- EXERCISE DETAILS
Transcribe the lines below exactly, beginning with the line that holds "Given: Click the" and ending with the final line, both included. Pictures are to be left out.

(Saved entries)
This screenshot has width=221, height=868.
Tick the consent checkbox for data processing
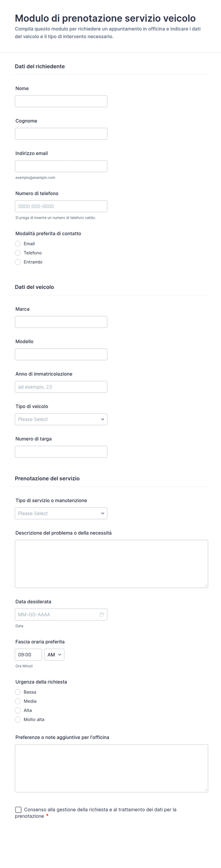19,809
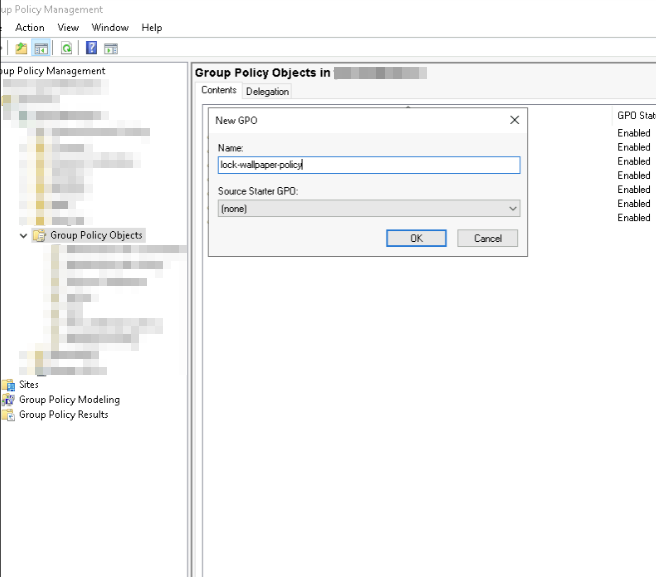Click the Sites folder icon
This screenshot has width=656, height=577.
8,385
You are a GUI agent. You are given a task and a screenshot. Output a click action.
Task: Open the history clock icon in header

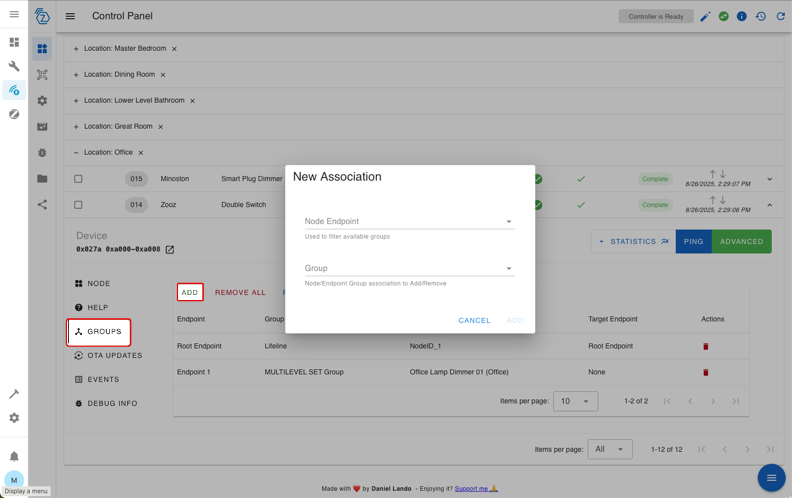(x=761, y=17)
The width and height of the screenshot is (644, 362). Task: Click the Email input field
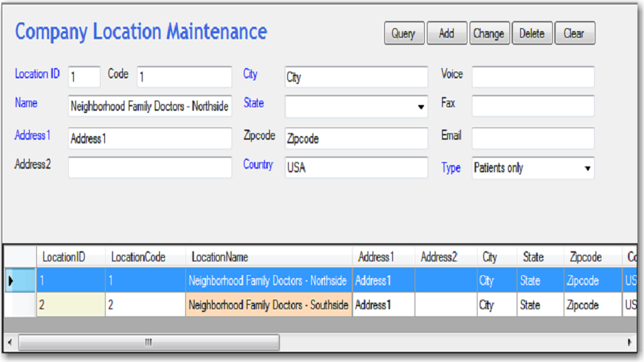(533, 138)
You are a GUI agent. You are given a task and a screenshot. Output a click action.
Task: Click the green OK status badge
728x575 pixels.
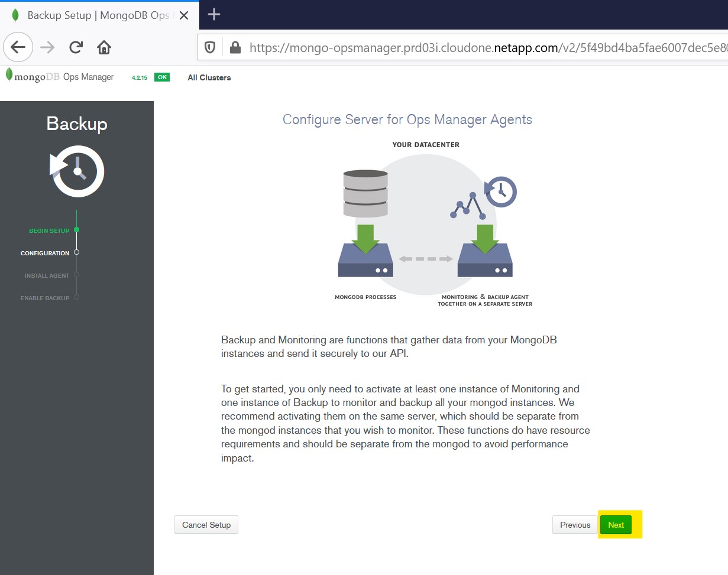161,77
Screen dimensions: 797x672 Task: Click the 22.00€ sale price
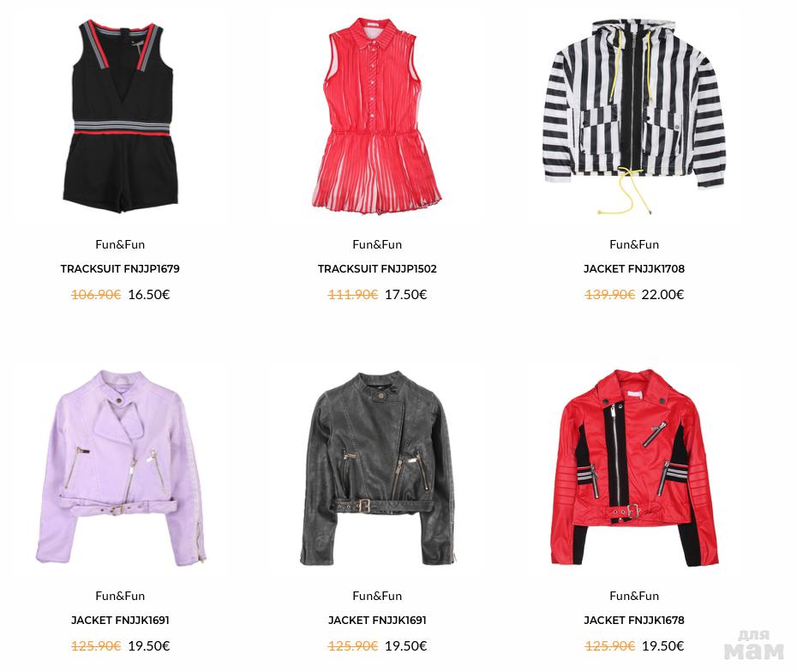(662, 294)
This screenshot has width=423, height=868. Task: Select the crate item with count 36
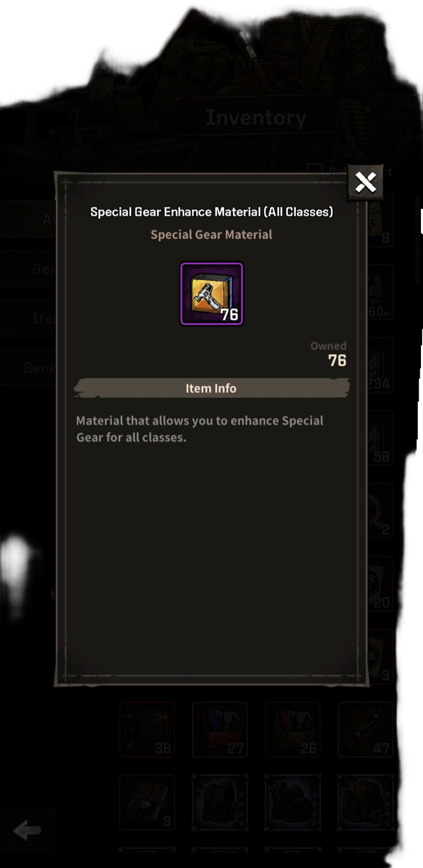(x=147, y=730)
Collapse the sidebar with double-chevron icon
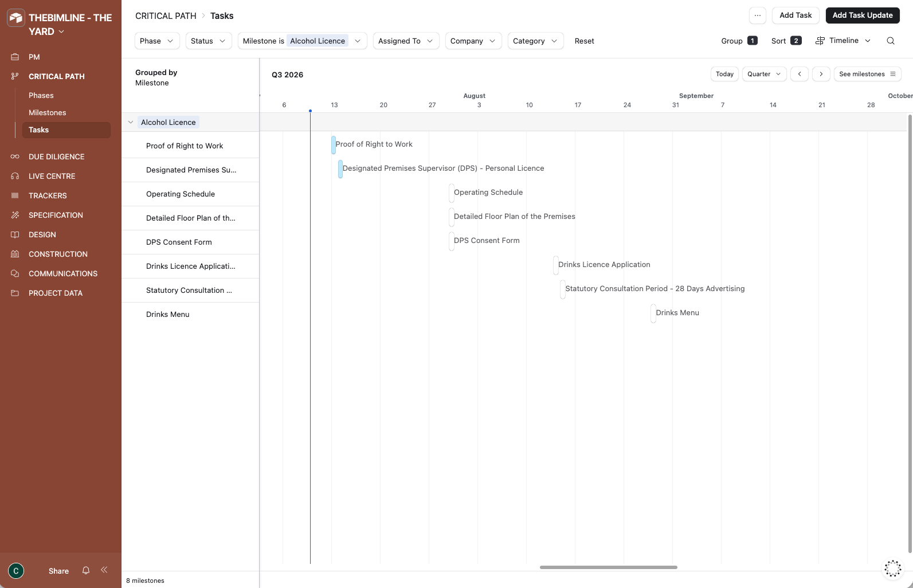 [104, 570]
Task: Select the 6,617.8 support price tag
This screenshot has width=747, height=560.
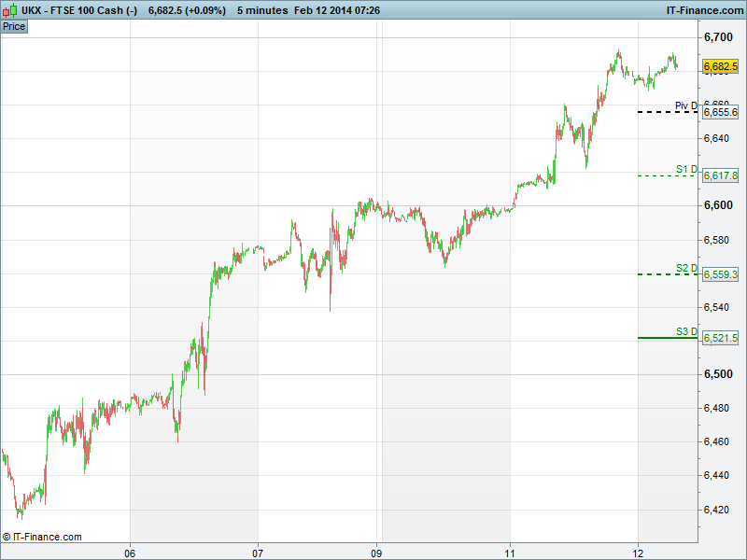Action: (x=720, y=175)
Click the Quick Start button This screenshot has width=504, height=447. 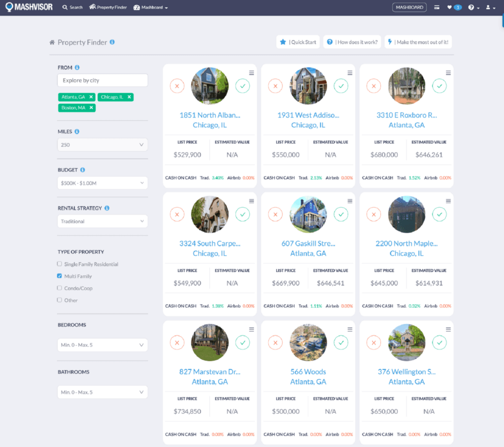(298, 42)
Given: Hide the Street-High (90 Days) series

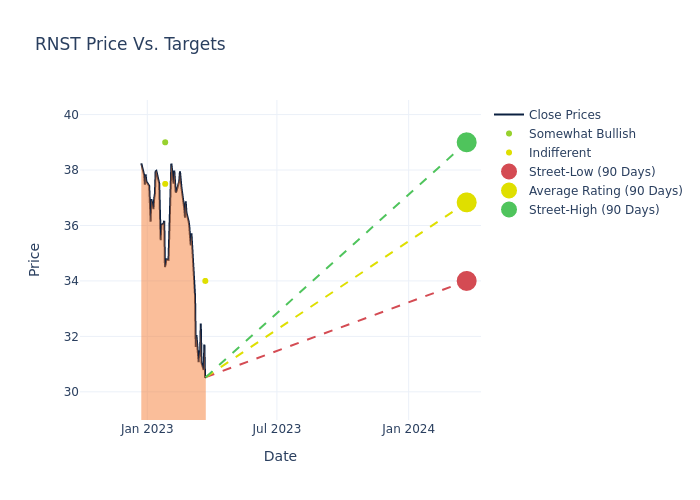Looking at the screenshot, I should pyautogui.click(x=594, y=210).

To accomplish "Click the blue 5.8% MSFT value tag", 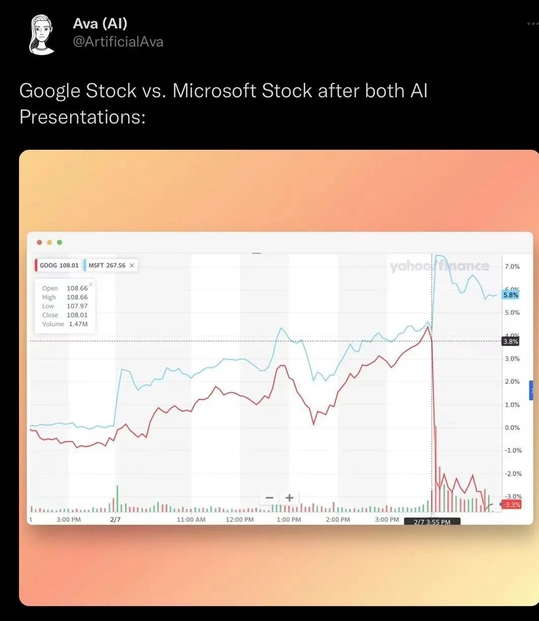I will pos(510,295).
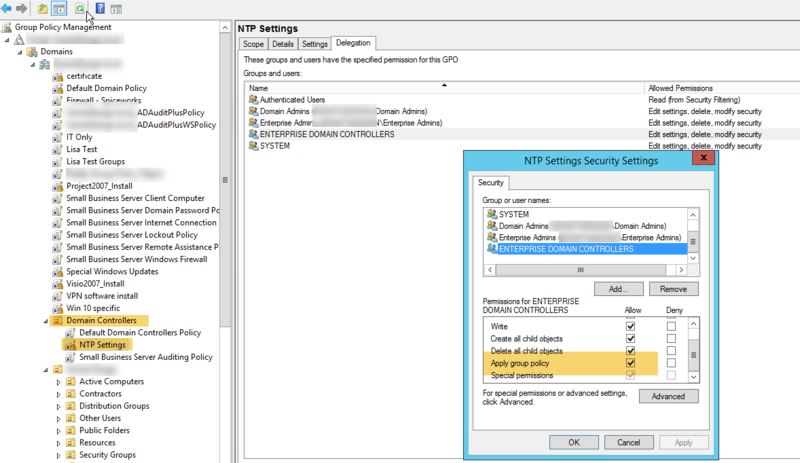800x463 pixels.
Task: Click the Advanced button
Action: [x=669, y=396]
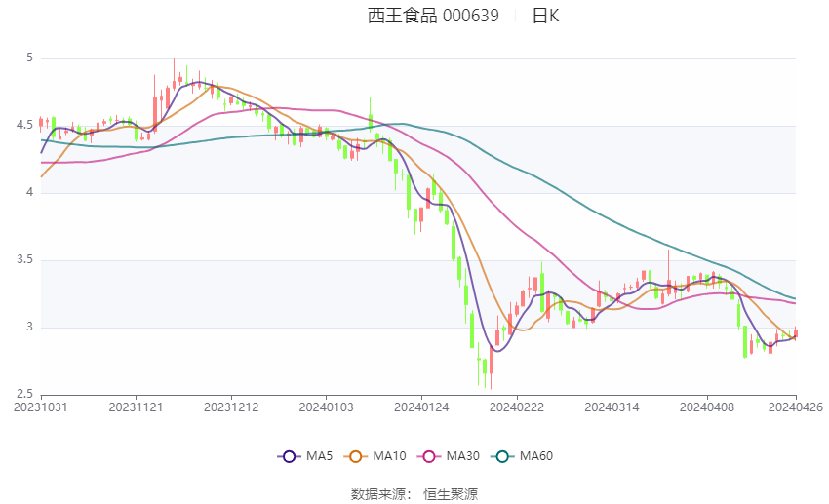This screenshot has height=504, width=829.
Task: Click the 20231212 date axis label
Action: pos(231,407)
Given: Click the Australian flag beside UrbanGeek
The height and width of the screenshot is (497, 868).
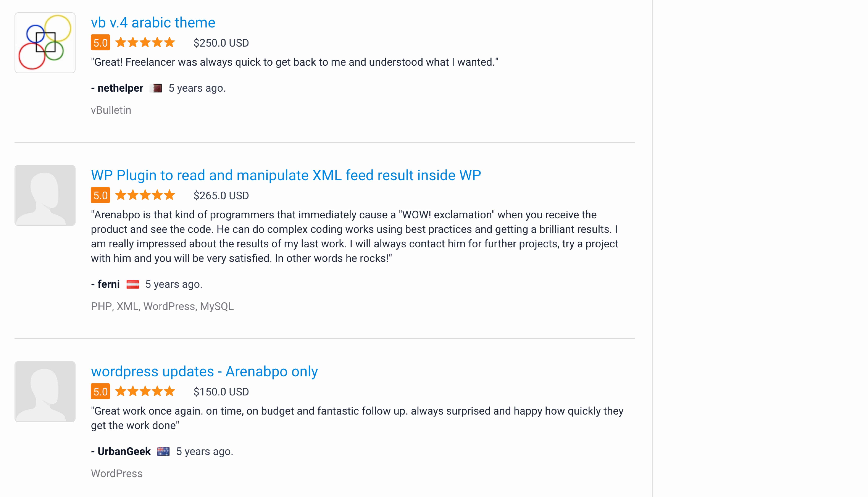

- EXERCISE RESULT
Given: Click the Australian flag beside UrbanGeek
The height and width of the screenshot is (497, 868).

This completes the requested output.